Сама сдержанно улыбалась.
— Ну, чего уж там… Конечно, не сравнишь с общежитием. Своя комната совсем другое дело.
— Да нет, просто восхитительно! Только зачем эти засохшие рыжие ландыши?
— Виктор перед отъездом оставил. Зашел в аптеку и оставил на память. Пусть, говорит, стоят до его приезда.
— А мой Александр ничего не оставил. — Маша села на единственный в комнате стул и, словно ее визит был случайным, сообщила: — Да, ты, конечно, слышала — сегодня по радио передавали о наших ребятах?
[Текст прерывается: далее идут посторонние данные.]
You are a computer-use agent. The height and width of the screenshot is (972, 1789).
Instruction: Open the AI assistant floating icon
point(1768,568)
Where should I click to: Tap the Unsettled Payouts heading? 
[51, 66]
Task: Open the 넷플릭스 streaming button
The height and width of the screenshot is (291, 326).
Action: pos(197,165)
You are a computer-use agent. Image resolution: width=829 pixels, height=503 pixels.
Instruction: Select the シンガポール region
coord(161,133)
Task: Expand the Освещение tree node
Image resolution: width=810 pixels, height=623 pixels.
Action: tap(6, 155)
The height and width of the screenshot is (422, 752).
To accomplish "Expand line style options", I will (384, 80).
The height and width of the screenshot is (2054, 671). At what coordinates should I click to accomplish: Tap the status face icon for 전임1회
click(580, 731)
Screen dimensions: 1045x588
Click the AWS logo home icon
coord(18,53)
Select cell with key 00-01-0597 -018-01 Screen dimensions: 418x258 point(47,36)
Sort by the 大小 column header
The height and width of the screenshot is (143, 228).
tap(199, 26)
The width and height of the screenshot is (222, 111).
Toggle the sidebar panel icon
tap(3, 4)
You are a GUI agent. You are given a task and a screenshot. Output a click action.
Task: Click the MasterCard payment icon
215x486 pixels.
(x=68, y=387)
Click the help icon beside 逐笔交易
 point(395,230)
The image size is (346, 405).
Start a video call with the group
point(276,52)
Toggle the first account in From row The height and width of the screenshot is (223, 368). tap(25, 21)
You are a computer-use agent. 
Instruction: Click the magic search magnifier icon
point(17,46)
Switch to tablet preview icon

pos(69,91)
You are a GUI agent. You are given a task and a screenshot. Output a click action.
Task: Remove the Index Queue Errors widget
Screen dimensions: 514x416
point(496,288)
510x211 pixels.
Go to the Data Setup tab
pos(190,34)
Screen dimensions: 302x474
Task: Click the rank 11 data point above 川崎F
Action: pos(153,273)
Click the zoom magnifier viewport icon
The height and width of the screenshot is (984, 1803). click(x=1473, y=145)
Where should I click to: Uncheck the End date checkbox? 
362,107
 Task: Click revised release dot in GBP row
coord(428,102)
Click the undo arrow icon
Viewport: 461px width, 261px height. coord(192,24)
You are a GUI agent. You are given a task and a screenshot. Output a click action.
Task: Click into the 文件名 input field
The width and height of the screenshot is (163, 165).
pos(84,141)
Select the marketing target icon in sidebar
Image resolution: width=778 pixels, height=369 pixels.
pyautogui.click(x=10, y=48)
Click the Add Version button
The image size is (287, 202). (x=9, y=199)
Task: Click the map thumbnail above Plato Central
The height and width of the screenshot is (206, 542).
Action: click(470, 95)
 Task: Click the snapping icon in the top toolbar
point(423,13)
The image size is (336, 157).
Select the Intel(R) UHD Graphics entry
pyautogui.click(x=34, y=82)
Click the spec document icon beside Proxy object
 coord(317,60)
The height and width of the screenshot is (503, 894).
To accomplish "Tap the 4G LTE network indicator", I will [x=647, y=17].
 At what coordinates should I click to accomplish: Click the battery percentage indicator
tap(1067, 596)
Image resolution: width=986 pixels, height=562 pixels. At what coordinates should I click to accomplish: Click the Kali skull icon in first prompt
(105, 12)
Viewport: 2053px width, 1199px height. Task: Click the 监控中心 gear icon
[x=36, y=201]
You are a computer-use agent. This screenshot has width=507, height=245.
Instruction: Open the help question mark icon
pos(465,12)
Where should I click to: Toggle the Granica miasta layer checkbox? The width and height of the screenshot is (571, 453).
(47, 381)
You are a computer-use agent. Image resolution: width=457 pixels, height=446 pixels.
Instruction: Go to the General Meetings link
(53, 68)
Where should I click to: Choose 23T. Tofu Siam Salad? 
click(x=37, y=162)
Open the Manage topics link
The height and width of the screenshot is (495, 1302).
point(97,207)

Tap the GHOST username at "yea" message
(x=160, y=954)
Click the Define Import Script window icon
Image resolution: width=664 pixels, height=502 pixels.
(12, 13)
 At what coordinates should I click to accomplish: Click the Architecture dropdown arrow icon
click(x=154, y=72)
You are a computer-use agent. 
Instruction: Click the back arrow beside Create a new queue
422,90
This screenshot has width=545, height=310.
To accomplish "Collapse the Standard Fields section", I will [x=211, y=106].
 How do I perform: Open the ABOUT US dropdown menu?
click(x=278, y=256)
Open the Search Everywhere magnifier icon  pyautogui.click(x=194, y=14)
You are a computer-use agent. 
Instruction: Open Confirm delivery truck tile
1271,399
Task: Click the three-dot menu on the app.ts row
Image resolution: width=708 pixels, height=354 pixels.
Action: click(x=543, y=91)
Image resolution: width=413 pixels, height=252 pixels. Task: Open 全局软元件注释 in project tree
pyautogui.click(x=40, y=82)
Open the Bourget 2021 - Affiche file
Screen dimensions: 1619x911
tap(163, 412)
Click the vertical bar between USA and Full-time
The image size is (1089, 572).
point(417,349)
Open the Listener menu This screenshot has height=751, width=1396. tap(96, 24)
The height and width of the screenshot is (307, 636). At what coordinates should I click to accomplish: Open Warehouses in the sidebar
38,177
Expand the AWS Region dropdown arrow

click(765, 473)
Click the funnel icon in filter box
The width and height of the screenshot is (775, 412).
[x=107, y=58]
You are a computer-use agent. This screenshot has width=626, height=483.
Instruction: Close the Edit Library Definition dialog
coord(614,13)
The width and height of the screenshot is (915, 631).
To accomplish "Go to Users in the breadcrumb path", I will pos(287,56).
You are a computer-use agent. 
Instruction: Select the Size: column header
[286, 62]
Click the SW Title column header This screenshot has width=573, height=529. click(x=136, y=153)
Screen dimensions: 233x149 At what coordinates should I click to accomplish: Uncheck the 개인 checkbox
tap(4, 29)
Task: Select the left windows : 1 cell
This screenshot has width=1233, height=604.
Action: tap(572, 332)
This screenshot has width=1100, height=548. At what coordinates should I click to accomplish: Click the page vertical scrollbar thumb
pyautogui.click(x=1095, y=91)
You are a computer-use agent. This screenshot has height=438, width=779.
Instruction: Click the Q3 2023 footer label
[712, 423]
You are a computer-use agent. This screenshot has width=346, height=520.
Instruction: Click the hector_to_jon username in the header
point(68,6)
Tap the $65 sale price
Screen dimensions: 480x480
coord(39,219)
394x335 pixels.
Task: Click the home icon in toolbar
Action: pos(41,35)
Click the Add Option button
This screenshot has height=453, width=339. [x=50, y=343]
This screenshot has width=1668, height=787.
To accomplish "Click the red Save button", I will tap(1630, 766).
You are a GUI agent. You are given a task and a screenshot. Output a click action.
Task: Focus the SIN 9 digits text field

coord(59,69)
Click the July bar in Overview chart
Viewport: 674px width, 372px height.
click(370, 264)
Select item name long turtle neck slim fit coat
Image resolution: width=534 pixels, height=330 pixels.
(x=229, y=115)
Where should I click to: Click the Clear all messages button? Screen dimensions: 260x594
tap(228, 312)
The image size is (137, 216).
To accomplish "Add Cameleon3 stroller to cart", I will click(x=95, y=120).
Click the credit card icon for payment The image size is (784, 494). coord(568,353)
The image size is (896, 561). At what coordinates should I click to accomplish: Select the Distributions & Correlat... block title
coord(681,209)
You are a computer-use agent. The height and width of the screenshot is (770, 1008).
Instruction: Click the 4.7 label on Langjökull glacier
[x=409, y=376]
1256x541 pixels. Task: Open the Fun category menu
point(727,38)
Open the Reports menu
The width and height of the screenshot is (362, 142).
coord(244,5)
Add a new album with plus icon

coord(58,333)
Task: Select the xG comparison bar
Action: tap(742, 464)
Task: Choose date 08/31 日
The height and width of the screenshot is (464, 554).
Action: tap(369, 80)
— Неужели?! — удивилась подруга. — Как же я прозевала! Когда?
— По «маяку», совсем недавно.
— Не тревожь сердце, говори, что передали? И еще молчит..
— Спортсмены-парашютисты впервые в истории опустились из стратосферы на пик Ленина… — повторила Маша слова диктора.
— Ой, как же я не слышала? Машенька, это же хорошо!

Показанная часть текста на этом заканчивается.